How to Deal with Identity Theft

Identity theft is a real threat. We receive phone calls and emails everyday from people just phishing for our information. And, even if we can easily identify those spam calls, we can’t always trust companies to safeguard our information. It seems like a new company gets hacked every week! With all the advances in technology and so much of our information available online, it’s getting harder and harder to protect ourselves from those trying to hack into our accounts. Here’s how to deal with identity theft if it happens to you.

How to Deal with Identity Theft

What is Identity Theft?

Identity theft isn’t really about having your identity stolen. I think there was a movie at some point where a woman tries to kill her friend and take over her entire life. Nowadays, identity theft isn’t that sinister, but it’s still a big problem. Identify theft is when someone steals your personal information, such as your social security number, bank account information, or any other personal information in order to open lines of credit or access your accounts. It applies to a broad swath of crimes in that arena, from opening a single new credit card in your name to wiping out entire bank accounts.


There’s a common misconception that strangers are the sole perpetrators of identity theft crimes. But it can hit close to home as well. I’ve seen far too many Reddit threads and finance advice columns about parents opening credit cards in their children’s names to have any faith that it’s a rare occurrence. The victims of this type of identity theft often don’t consider it to be as serious of a crime as it is. Regardless of who’s doing it, identity theft is a problem.

My Identity Theft Story

I’ve had my identity stolen three times. Luckily, I didn’t have to deal with the added trauma of the perpetrator being someone I know. But either way, it sucks to find out that someone has been destroying your credit (other than you!).
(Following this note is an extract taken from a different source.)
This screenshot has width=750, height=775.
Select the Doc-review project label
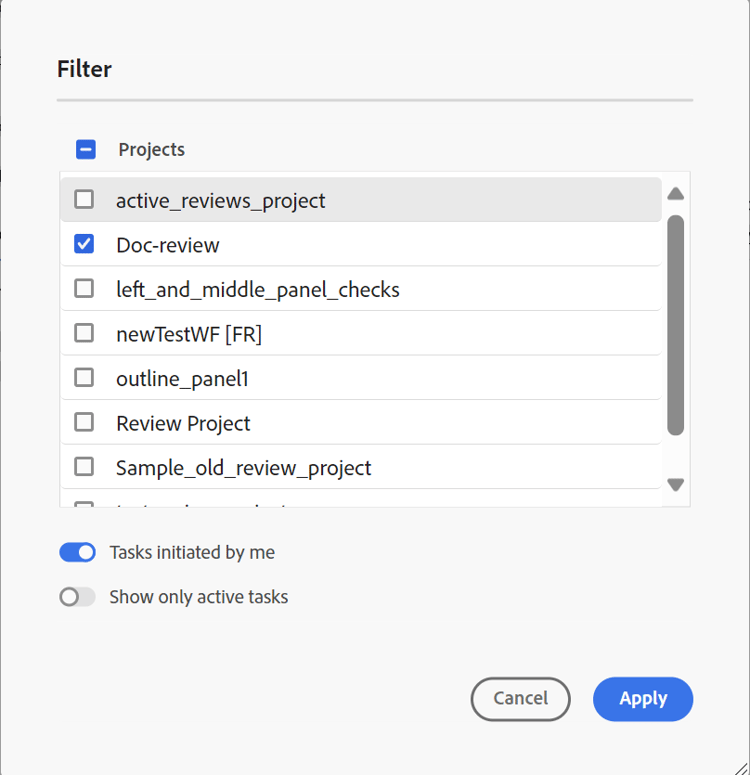coord(167,245)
Two of the three times were pretty simple. Someone had gotten some of my information and opened a credit card in my name. One was a Paypal credit card, and they were having a field day driving through the Western US, taking cash advances at every ATM along the way. I don’t remember what type of card the other was, but they tried to do some shopping at Walmart and got rejected. All I had to do in these situations was call the card companies and dispute the charges. The cards were both canceled pretty much immediately, and I wasn’t held responsible for any of those charges.

My First (and Worst!) Experience with Identity Theft

My first experience with identity theft wasn’t as simple. I had just stepped off the plane into London, ready for my first ever international excursion. I was going to stay with a friend there for a few days, then head off on my own to Paris and Rome. But first, I wanted to get a nice coffee drink at the airport café. I had saved up for this trip, and I had tons of money in my bank account to pay for whatever my heart desired. So imagine my surprise when my bank card was declined at the café for lack of funds.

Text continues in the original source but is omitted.